Thursday, August 18, 2011

PRAGMATIC: Why Did I Write A Play About Premature Ejaculation

(the post which is about to follow acknowledges the existence of sex, and of premature ejaculation. If you haven't been through a sixth grade sex ed course yet, you should go read that before this post. Otherwise, I'm sure it won't be offensive.)

It wasn’t just a play about premature ejaculation, obviously, in the same way that Waiting for Godot isn’t just a play about standing around.

In 2008, while I was in the Czech Republic, I had a wonderfully miserable experience where, in a journalism class, I was pulled out of the audience at random and told to improvise a scene about sex with a fellow classmate I barely knew. The tension in the room, the discomfort and horror, was palpable – not just between me and my impromptu scene partner, but even among the people watching on our behalf.

The scene that we mumbled out looked something like this:

HER
It’s Tuesday.

ME
… yes.

Long pause.

HER
Should we have sex?

Long pause.

ME
… no.

Long pause.

HER
We could do a… sixty nine?

Long pause.

ME
…I don’t think so.

And at that point, the guest lecturer realized that we weren’t going to get into third-wave feminism or the dynamics of gender politics, and released us from our misery.

Once I was liberated from that dangerous space, and had returned to a safe spot where I can explore ideas, I realized that I was actually curious about that deeply palpable feeling of horror. After all, there was absolutely nothing dangerous about what we were doing. And what about the actual scene that was created? Who were these people who looked on sex with such deep probing horror, and what would their relationship be like?

So I spent the next six months writing, then exploring as an actor, this piece, which eventually became Performance Anxiety! (or: this has never happened to me before). The blunt, cheap title and the sexual comedy (Harry Potter Role Play! A man in a cage! Rick Astley impressions!) were really a cover, a way to entice people to examine this horror without themselves being shut down and horrified themselves.

Enter the married couple who are the protagonists, and who are not given names because I don’t think they need them (do you need names for three characters, all of whom are onstage almost the entire show?). Their marriage has reached its fifth year, and they haven’t borne any children yet. In fact, they haven’t had sex yet.
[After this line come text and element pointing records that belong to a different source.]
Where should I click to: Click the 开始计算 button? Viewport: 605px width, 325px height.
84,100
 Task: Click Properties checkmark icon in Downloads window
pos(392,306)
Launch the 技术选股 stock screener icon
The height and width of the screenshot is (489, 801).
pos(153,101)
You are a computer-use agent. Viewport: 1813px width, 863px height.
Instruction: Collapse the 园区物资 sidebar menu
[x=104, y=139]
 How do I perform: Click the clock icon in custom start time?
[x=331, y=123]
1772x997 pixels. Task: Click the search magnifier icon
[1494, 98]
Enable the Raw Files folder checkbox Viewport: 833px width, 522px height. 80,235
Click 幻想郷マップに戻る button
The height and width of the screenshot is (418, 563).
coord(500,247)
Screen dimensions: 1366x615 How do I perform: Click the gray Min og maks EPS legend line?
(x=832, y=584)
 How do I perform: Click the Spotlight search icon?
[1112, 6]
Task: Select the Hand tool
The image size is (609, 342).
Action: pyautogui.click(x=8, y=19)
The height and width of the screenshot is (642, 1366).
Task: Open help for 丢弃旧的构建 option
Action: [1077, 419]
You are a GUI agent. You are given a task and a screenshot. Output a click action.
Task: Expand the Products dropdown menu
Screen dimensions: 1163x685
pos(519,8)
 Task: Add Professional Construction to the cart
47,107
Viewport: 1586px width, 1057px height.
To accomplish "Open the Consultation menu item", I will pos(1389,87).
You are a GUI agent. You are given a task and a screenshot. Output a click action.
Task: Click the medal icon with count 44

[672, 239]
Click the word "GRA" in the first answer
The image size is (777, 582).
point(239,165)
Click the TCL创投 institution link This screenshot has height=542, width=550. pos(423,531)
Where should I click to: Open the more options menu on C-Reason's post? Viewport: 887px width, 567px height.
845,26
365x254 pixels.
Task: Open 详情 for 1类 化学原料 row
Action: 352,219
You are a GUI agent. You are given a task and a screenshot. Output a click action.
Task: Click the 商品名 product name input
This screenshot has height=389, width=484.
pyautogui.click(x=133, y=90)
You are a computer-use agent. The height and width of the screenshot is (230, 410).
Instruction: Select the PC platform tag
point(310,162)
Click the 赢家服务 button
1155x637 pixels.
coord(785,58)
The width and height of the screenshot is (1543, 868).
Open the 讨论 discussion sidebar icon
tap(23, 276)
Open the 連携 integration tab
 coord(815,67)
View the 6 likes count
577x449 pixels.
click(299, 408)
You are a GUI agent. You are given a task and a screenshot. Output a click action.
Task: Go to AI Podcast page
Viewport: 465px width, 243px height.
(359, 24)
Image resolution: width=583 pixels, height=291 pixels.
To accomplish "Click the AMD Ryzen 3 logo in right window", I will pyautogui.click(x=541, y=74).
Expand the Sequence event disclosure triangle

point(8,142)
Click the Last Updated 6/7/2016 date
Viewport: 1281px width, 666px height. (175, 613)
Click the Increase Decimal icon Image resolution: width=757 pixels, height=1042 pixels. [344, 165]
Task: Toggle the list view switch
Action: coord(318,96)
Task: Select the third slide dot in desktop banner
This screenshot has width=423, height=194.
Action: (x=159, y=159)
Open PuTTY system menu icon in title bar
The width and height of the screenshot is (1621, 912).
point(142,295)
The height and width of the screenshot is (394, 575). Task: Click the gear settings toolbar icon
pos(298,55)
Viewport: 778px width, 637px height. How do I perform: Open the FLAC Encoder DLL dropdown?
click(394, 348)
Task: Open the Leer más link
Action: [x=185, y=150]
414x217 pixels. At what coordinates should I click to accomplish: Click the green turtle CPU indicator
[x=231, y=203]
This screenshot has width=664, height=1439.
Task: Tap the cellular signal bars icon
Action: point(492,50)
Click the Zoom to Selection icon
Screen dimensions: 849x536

Although the conflict of the play is an attempt to move forward into the future, the issue at the center of the play is in the past: what happened on their wedding night that ended their sex life?

A moment of premature ejaculation.

It shouldn’t be that important. Sex is a notoriously complicated thing and people have problems with it all the time – many of which are more complex than premature ejaculation.

Even once I knew that this was the root of the problem, I still kept sitting and wondering – why does this not get better? Why is this one moment such a trauma for him?

The limitations of sex are sometimes limitations of the human body. This is why hopeless love can be so compelling – the knowledge that something can’t be changed is a truly heart-breaking and impossible to escape idea. When a man’s penis fails him, doubt sets in: is this what I am? Is this all I can be? Is there no way I can fix this?

As a point of comparison, take my previous play, The End. The comedy in that play springs from the fact that after an apocalypse that destroys everything except a detective and his assistant, the assistant can only think of one thing: how much he loves the detective. But there’s one cruel joke the universe has played on them: the assistant may be a gay man, but the detective isn’t.

Your sexual orientations and attractions are, just as much as the biology with which you enact them, not your choice. And in a way, that leaves you helpless to them. You can act or react according to them, but you cannot define them (not without an insane strength of will to suppress your deepest self). And without surgeries or medications, your body is the only body you’ll ever know. It can be tweaked – pounds added or removed – but where you are in conflict with your biology, you will probably not win.

This fear is linked to a deep neurosis I have: how much of the rest of us is unchangeable? Those parts of me that I resent – my fears, my dependencies, my inabilities – how many of them are unchangeable? To what extent will I be saddled with the worst parts of myself for the rest of my life?

Obviously, the point is not to encourage or excuse helplessness. Some people who proclaim helplessness are proven wrong by others who can accomplish. But then, there’s no way to prove that just because one person can do something it means all other people can do that. Certainly Youssain Bolt disproves that theory.

That’s the question. I don’t have an answer. It’s a deep problem rooted with deep fears. Every play I write seems to touch deep into that vein: I wrote one where an ex-boyfriend uses the twelve steps of Chinese re-education to work his way back into his girlfriend’s life; my next play is based on a Greek myth where a man is willing to trade everything – even his love – to escape death.

If you have any thoughts of your own, I’d love to hear them.